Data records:
============================================================
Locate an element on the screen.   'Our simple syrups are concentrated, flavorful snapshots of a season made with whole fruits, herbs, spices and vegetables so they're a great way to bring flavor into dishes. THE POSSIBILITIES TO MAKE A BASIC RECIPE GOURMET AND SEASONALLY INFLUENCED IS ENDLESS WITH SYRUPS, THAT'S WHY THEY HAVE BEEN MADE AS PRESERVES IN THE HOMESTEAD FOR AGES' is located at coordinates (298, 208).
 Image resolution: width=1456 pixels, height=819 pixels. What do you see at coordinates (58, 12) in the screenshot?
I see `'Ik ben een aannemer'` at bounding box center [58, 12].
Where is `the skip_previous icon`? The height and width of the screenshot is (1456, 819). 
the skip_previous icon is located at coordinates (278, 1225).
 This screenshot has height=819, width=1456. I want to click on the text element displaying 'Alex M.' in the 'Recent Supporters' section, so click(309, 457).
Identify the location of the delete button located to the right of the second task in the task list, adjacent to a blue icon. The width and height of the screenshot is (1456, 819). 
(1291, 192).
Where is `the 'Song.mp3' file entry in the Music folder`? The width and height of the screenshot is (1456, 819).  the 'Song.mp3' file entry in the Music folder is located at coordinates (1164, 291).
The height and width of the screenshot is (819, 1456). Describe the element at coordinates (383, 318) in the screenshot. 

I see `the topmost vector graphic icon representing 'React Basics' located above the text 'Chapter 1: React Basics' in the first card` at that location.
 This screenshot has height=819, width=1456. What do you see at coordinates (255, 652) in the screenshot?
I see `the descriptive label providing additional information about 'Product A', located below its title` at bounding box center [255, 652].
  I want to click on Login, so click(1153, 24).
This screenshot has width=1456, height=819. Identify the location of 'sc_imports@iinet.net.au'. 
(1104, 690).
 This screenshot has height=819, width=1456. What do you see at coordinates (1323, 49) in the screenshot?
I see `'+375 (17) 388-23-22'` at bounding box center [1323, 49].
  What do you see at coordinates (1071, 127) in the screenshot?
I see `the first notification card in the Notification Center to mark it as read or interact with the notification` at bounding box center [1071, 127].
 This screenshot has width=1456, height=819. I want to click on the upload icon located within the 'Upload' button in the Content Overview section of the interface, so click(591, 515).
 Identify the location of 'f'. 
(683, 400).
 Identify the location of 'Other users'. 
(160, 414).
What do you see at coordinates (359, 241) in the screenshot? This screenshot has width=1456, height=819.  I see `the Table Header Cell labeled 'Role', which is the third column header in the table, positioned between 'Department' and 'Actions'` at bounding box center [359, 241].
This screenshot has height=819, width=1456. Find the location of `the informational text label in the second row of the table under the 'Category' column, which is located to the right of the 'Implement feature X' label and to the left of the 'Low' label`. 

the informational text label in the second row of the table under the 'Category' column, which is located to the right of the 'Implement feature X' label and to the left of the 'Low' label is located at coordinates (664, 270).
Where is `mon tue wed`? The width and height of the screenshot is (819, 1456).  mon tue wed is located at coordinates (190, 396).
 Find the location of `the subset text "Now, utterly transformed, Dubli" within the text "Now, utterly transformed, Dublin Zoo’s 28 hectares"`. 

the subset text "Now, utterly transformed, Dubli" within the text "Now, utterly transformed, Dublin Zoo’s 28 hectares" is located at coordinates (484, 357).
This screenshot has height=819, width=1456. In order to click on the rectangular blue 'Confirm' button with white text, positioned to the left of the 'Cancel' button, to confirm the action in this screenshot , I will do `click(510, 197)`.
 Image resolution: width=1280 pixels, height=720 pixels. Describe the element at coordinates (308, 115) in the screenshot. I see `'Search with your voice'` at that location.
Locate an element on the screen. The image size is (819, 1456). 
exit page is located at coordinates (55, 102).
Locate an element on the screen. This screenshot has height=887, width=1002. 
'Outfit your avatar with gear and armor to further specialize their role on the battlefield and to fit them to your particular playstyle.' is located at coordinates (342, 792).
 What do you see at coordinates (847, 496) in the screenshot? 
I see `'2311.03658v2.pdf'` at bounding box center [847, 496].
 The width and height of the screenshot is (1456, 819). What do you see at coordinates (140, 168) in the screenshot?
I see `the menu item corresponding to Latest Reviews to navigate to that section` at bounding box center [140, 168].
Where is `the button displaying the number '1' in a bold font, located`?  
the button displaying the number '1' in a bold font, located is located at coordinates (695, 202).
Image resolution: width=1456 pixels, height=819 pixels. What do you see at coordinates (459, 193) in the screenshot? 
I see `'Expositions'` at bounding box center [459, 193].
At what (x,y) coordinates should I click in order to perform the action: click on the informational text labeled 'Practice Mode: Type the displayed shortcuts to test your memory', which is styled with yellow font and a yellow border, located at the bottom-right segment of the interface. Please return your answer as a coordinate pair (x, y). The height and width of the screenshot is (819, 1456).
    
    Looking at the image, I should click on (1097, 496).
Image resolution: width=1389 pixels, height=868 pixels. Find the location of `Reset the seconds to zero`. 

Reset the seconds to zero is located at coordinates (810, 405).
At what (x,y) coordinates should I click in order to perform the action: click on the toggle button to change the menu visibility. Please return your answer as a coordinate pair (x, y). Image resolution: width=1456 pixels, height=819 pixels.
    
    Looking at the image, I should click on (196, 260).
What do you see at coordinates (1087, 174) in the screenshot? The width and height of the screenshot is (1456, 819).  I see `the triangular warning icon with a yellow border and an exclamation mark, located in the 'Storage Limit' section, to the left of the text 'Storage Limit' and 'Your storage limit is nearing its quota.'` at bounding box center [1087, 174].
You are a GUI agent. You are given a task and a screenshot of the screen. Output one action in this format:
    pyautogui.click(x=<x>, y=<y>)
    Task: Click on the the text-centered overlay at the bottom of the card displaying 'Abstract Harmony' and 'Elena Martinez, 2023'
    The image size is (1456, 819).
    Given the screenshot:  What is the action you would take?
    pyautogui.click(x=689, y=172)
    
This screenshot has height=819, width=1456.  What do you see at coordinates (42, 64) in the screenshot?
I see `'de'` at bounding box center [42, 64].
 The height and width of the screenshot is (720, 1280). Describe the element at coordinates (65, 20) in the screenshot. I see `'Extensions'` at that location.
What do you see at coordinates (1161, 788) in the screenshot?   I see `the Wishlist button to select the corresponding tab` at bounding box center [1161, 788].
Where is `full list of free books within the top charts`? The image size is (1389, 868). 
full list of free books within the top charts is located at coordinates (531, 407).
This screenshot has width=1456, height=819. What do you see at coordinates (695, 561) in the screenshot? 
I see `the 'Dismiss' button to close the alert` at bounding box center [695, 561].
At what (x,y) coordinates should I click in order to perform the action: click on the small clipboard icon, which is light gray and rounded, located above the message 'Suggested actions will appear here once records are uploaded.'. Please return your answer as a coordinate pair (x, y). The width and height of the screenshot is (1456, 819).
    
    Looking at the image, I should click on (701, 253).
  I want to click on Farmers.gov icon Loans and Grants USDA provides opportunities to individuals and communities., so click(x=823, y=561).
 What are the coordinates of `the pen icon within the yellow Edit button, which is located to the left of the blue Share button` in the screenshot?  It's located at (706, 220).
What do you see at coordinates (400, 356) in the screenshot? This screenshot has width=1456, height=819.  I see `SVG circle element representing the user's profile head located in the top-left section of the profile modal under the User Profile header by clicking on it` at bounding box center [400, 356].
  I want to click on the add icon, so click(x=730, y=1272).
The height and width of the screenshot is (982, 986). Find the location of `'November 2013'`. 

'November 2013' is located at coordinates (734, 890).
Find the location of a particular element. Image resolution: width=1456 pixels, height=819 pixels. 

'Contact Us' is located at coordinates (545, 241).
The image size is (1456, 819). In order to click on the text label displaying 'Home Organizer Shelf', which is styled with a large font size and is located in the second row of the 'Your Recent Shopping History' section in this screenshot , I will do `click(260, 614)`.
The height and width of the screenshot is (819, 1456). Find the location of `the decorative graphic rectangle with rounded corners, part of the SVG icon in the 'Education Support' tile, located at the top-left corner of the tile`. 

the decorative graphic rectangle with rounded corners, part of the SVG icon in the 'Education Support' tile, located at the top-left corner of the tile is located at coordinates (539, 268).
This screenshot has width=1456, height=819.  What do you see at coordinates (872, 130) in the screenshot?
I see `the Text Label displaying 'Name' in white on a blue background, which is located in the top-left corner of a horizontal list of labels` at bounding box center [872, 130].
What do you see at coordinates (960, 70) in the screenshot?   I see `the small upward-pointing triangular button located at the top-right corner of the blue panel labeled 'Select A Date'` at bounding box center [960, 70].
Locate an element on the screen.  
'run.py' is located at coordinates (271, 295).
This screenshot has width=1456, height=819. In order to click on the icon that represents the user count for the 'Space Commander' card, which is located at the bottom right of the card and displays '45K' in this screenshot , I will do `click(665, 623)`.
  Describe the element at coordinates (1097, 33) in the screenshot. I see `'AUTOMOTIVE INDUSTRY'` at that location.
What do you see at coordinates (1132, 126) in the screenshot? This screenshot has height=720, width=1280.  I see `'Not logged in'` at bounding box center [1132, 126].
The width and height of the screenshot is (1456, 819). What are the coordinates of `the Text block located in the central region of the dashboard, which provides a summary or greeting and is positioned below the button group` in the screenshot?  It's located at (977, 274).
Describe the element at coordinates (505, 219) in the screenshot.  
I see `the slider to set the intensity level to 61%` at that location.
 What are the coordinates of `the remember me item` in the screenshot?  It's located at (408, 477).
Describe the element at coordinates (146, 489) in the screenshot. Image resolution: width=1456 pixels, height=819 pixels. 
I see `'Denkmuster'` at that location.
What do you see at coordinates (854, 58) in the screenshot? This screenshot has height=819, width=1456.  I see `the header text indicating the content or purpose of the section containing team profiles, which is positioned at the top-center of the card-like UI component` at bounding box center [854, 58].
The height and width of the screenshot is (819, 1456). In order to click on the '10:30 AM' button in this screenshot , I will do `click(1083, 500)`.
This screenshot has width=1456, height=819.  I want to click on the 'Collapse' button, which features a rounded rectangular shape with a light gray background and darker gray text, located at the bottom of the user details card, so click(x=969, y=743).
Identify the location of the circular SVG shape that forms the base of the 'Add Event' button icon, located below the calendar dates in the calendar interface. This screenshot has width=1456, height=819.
============================================================
#### [INSTRUCTIONS FOR THE TASK]
Rewrite as a numbered list the entries beginning with the line that contains "I want to click on Farmers.gov" and continuing through the line that contains "at (706, 220).", leaving out any blank lines.

#### [COMPLETE OUTPUT]
1.   I want to click on Farmers.gov icon Loans and Grants USDA provides opportunities to individuals and communities., so click(x=823, y=561).
2.  What are the coordinates of `the pen icon within the yellow Edit button, which is located to the left of the blue Share button` in the screenshot?  It's located at (706, 220).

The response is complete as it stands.